Wednesday, 2 June 2010

The Music In My Head

Some days the tune stuck in your mind is trying to tell you something. So what am I to make of Duran Duran taking up residence in my sub-conscious? I was never a fan, though the Birmingham office of AYMM (long since consumed by the monolith that is EY) acted as their accountants and Sharon was training there. Unaccountably it seems my sub-conscious has rather lower taste than I would wish. Bastard.
I think what has happened is that the recent 80s season on BBC2 has ambushed me, in particular the TOTP2 special on the Duran boys which I watched rather than bear the ten o'clock news. The news is unutterably depressing from a purely selfish point of view - we own BP shares (not a lot but I do feel vaguely proprietorial about it) and each day brings more news of our dividends being pumped unstoppably into the Gulf of Mexico. Just to rub it in there is usually some footage of that pious fake Obama doing a bit of faux sincere Brit bashing. Be the change indeed.
But this 80s malarkey (just had to check that one in the OED) has got me thinking about that maligned decade. I know I shouldn't admit this but I had a bloody fantastic time in the 80s. I graduated, I was on the dole for a year (a rite of passage for my generation of university leavers - one now beckoning the modern graduate), I played some of my best rugby, I definitely played my best golf, I got married, I became a father and Donald Fagen's The Nightfly was released. I mention this last one if only to illustrate that the decade was not quite the cultural desert so often portrayed. In fact I am listening to The Nightfly as I write this, partly to inspire me and also to try to dislodge bloody Duran Duran.
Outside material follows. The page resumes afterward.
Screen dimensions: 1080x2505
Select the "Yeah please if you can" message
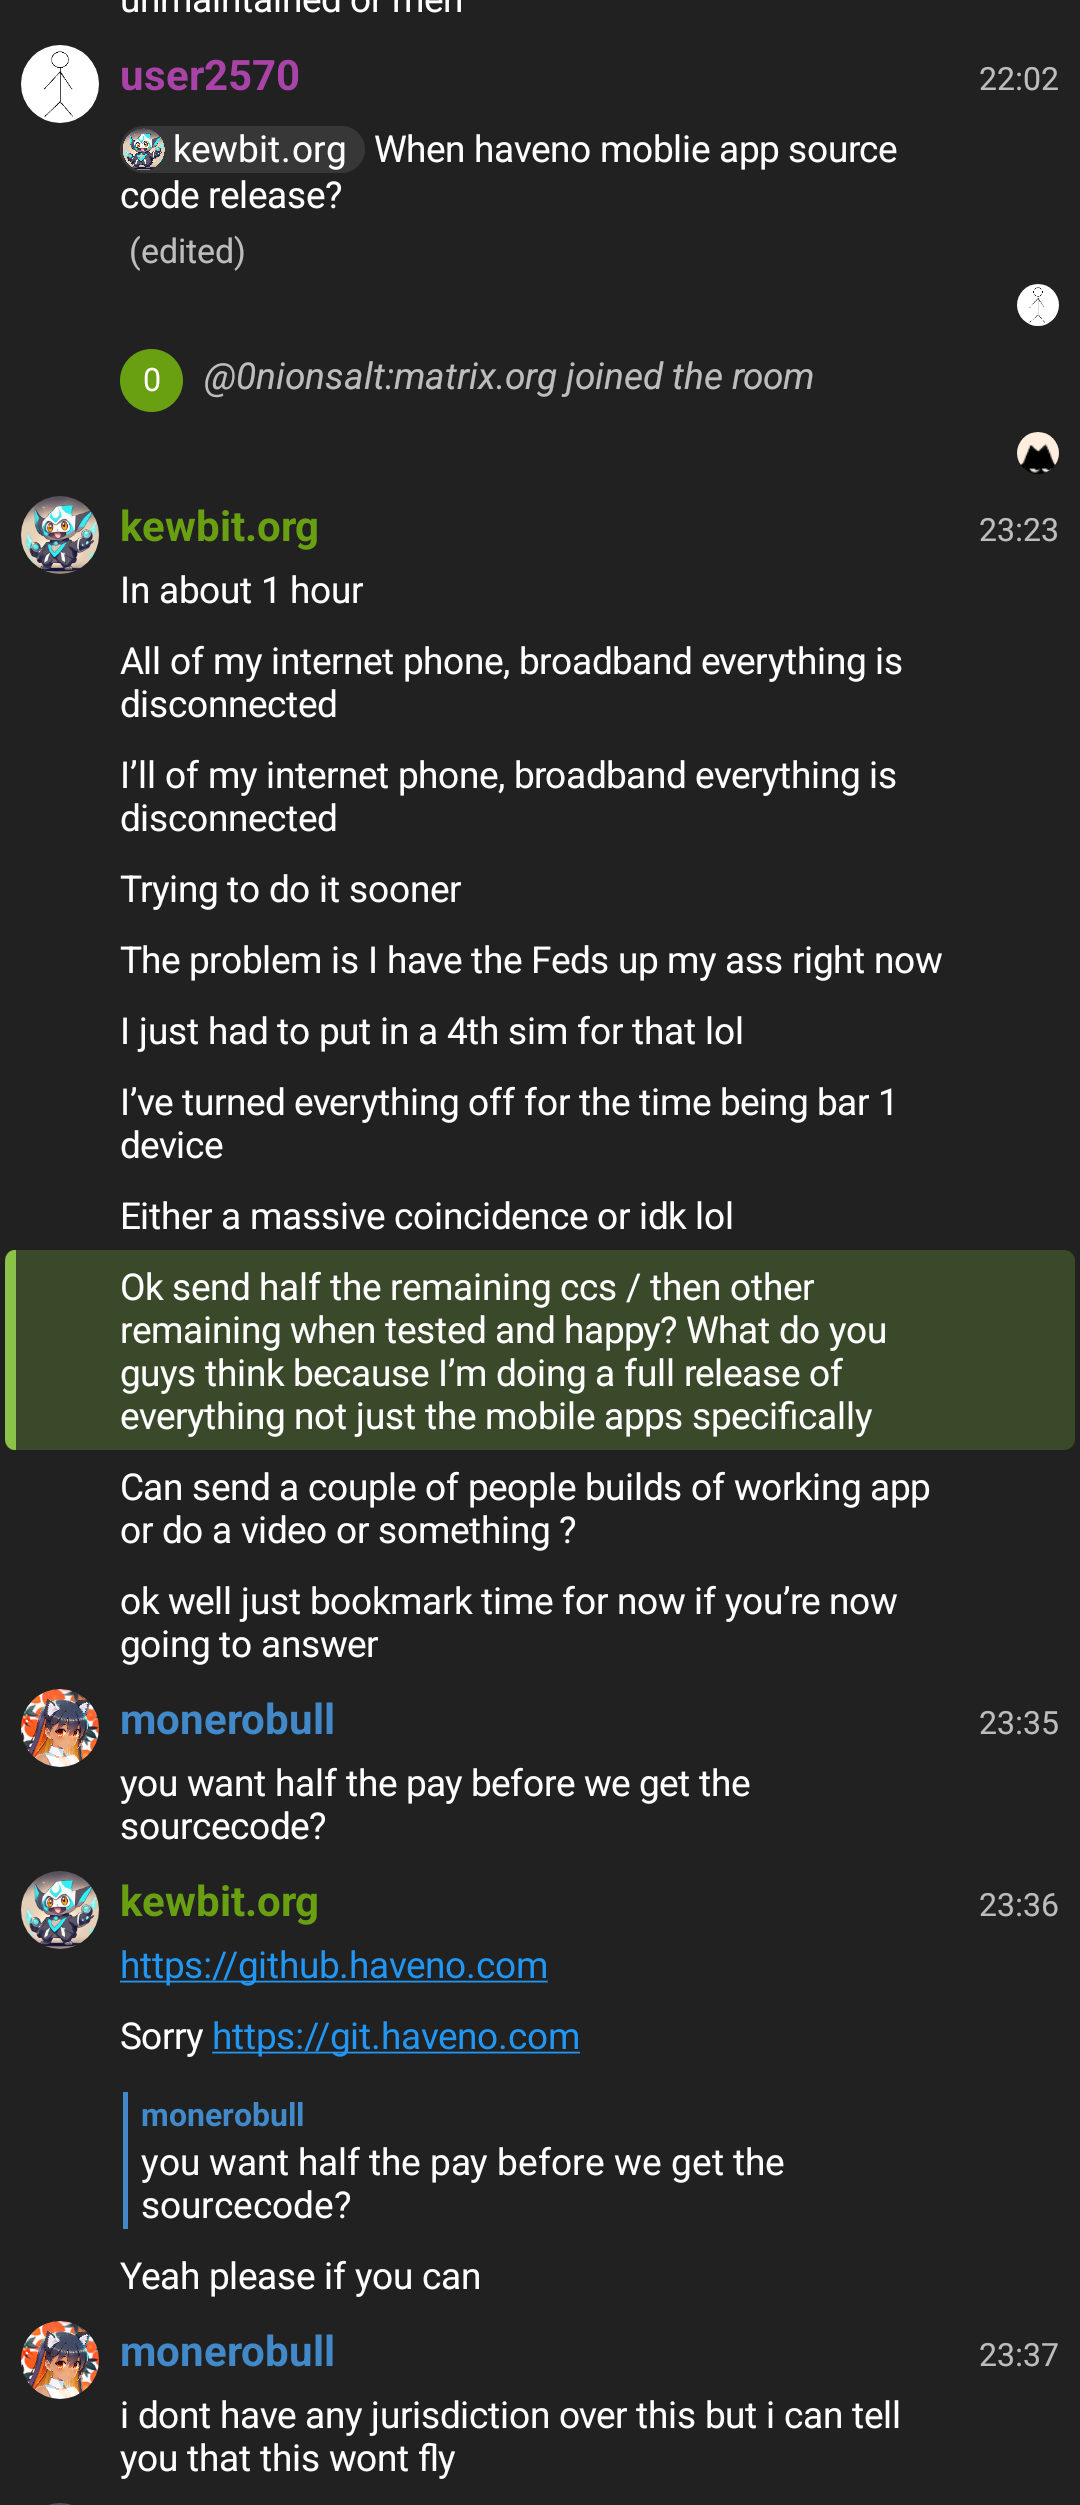click(x=300, y=2277)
My old college room-mate (a Marxist as I recall - they were two a penny in those days) went into business after a bitter dalliance with teaching and wrote to me describing business as a 'fascinating dynamic.' I have no idea whether he coined this himself but anyway I purloined it and repeated it over those years when I made my living both by advising businesses and being in business myself - which is all commercial lawyering is about. A fascinating dynamic indeed - too bloody right. The 80s unleashed a wave of commercial ingenuity and originality. It spawned unthought of riches and left the rich free to abuse their position (or of course to use it wisely) as they saw fit. Now (depending on your point of view) this may have been a thoroughly bad thing but what it most definitely was not was the same as before. For some of us (probably not enough of us I grant you) it was a time when we felt we really could wrest influence away from the old guard. Ours was going to be a benign dictatorship of the state educated savants. We were to be wise and generous and use our authority lightly. As I look at it now I realise that we shouldn't have been trusted - we pissed the whole inheritance up the wall and now we have what we deserve - government by 'experts' and unelected bureaucrats. We didn't walk blindly into this mess, we did so knowingly when we should have been kicking and screaming obscenities. May our children damn us.